初めてのPvP 3戦目(ミカツキ視点)

「ミカツキちゃん!」


「とりあえず自分で何とかしてみるから!」



 モップを糸で絡めとられたお姉さんがこっちを心配してくるけど、私はそう返す。いきなりお姉さんが捕まるなんて、相手は相当な実力なはずだ。


 私を庇いながらだと、さすがのお姉さんもキツいだろう。

 だから私は私で、自分で何とかしたい。


 セオリーとしては……とにかく近づけないこと!



「えいっ!」



 インベントリから取り出した重装弓の杭を地面に突き刺し、弓を引いて相手に向ける。私の相手はチヌークさん、正統派な騎士の鎧に身を包んでいて『ツヴァイハンダー』なんていう珍しい武器を持っている。


 でも、重装弓だったら関係ない!



「【シルバー・ミストラル】!」


「ぅおっ!」



 【シルバー・ミストラル】は、弓術系の範囲攻撃アビリティ。小回りが利かない重装弓だけど、威力と攻撃範囲の広さはすごいからね!


 身体全体を使って放った私の【シルバー・ミストラル】は、まさに面攻撃。銀色の壁のようになって迫る【シルバー・ミストラル】を避けることができず、チヌークさんの脚が止まる。


 けど、その防御を貫くことができなかった様子。

 その隙さえあれば……!



「”天の鍵よ、我が意に応え道標を示せ”———神装武器ミソロジー・ウェポン『ルーナ・クレシエンテ』!」



 後退しながらインベントリから取り出した一張りの弓が、月明かりのような光を纏う。



「あれが噂の神装武器ミソロジー・ウェポンか……珍しいもん持ってるね?」


「あげないからねっ!」


「奪おうとか思ってねぇよ!」



 神装武器ミソロジー・ウェポン『ルーナ・クレシエンテ』、その能力は、アビリティを射出する能力!



「【ピアース・レイド】!」


「舐めてもらっちゃ困るぜ!」



 弓で発動した槍術系・・・アビリティに驚きつつも、チヌークさんの対応は見事だった。


 重くて小回りが利かないツヴァイハンダーの切っ先が【ピアース・レイド】の側面を捉えると、その膂力だけでパリィしてしまったのだ。


 撃つタイミングが読まれていたとはいえ、すごい技術だ。



「【アクセルダイブ】!」


「あっ……!」



 【ピアース・レイド】を放った硬直の隙に、移動と攻撃を兼ね備えた【アクセルダイブ】で飛び込んできたチヌークさんが目の前に迫る。



「っ……【神斬舞かみきりまい】!」


「おっ……!?」



 間に合わないと判断した私は、地面に向けて・・・・・・神斬舞かみきりまい】を放つ。

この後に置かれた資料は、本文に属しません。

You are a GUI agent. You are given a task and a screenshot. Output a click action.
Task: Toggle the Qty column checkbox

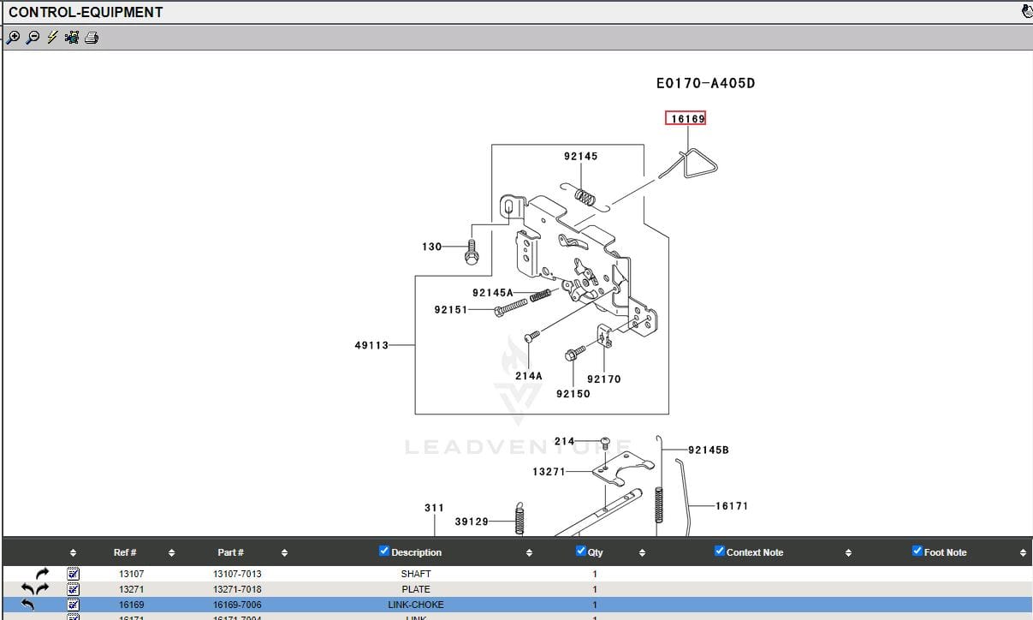(x=581, y=551)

 足元に放たれたそのアビリティは強力なノックバックを齎すもので、今回弾き飛ばすのは私自身の身体だ。



「まさか自傷エスケープとはね」


「【エア・ウォーク】!」



 自身へのノックバックでチヌークさんの振り下ろしを避けた後、空中ジャンプで体制を整えて、頭上からチヌークさんへと矢を向ける。


 ギリギリと弦を引き絞るほどにエフェクトが強まるのは、チャージすればするほど強力になる【クリムゾン・ギブリ】だ。

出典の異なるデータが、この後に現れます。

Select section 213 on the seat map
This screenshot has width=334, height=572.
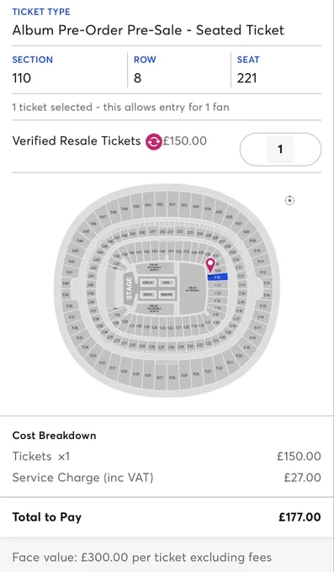pos(241,284)
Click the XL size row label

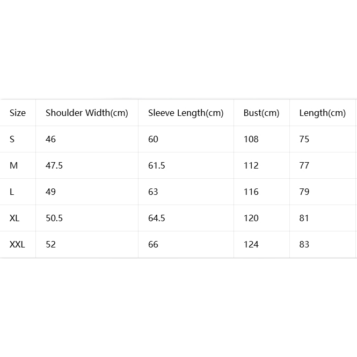pos(14,218)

 とはいえ、チャージに時間をかけても避けられるだけ。

 ある程度チャージしたところで【クリムゾン・ギブリ】を放つ———その直前。



「ぅあっ……!」



 突如として発生した白い煙が、周囲をあっという間に覆って視界が遮られる。チヌークさんが何かをした様子はない。ということは、カサブランカさんの何かのアビリティかもしれない。


 闇雲に【クリムゾン・ギブリ】を放つも、手ごたえはなし。

 煙に紛れて避けられたようだ。



「う~~、どうしよう……」



 思わず、そんな言葉が口から漏れる。

 視界が遮られた状態での戦闘なんて、想定していない。

 予想外の出来事と、それに対する不安が、思わず漏れてしまったのだ。



「喋ると居場所がバレるぜ?」


「あっ……ぅぐっ!」



 突如として横から受けた衝撃に、私の身体は弾き飛ばされる。

 たまたまルーナ・クレシエンテが間に挟まったから致命傷にはならなかったけど、そもそもレベルが低い私にはかなりの大ダメージだ。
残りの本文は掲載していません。